[[ DATASET CONTENT open ]]
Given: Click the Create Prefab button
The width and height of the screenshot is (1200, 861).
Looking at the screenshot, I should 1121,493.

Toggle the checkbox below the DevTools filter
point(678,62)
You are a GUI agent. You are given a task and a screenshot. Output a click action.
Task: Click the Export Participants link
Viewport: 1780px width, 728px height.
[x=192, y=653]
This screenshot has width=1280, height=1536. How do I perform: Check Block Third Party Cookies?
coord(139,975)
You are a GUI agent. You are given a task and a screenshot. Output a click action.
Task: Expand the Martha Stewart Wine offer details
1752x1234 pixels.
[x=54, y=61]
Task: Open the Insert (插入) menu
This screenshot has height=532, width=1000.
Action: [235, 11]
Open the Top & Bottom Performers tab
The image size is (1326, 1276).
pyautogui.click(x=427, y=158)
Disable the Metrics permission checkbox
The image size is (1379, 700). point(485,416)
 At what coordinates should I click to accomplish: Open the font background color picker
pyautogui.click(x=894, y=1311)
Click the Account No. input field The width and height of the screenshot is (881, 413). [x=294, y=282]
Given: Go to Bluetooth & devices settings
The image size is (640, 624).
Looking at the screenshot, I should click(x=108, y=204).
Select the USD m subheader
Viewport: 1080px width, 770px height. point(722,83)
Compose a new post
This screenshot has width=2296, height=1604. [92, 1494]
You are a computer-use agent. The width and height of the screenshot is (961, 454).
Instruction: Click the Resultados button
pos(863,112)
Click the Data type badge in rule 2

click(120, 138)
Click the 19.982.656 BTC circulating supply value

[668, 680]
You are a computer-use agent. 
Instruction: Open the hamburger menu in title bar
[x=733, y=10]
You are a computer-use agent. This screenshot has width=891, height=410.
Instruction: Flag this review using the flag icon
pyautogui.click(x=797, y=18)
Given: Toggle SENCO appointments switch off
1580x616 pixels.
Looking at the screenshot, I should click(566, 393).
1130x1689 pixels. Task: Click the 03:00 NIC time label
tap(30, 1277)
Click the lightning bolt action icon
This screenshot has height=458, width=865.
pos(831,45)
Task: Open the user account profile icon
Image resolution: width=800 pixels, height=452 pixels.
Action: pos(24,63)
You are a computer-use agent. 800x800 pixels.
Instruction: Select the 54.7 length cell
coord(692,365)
[[ DATASET CONTENT closed ]]
All lines from the one containing "You are a computer-use agent. This" to the last line above should be reproduced exactly, and no other lines should be given.

EXERCISE RESPONSE
You are a computer-use agent. This screenshot has width=891, height=410.
Instruction: Flag this review using the flag icon
pyautogui.click(x=797, y=18)
Given: Toggle SENCO appointments switch off
1580x616 pixels.
Looking at the screenshot, I should click(566, 393).
1130x1689 pixels. Task: Click the 03:00 NIC time label
tap(30, 1277)
Click the lightning bolt action icon
This screenshot has height=458, width=865.
pos(831,45)
Task: Open the user account profile icon
Image resolution: width=800 pixels, height=452 pixels.
Action: pos(24,63)
You are a computer-use agent. 800x800 pixels.
Instruction: Select the 54.7 length cell
coord(692,365)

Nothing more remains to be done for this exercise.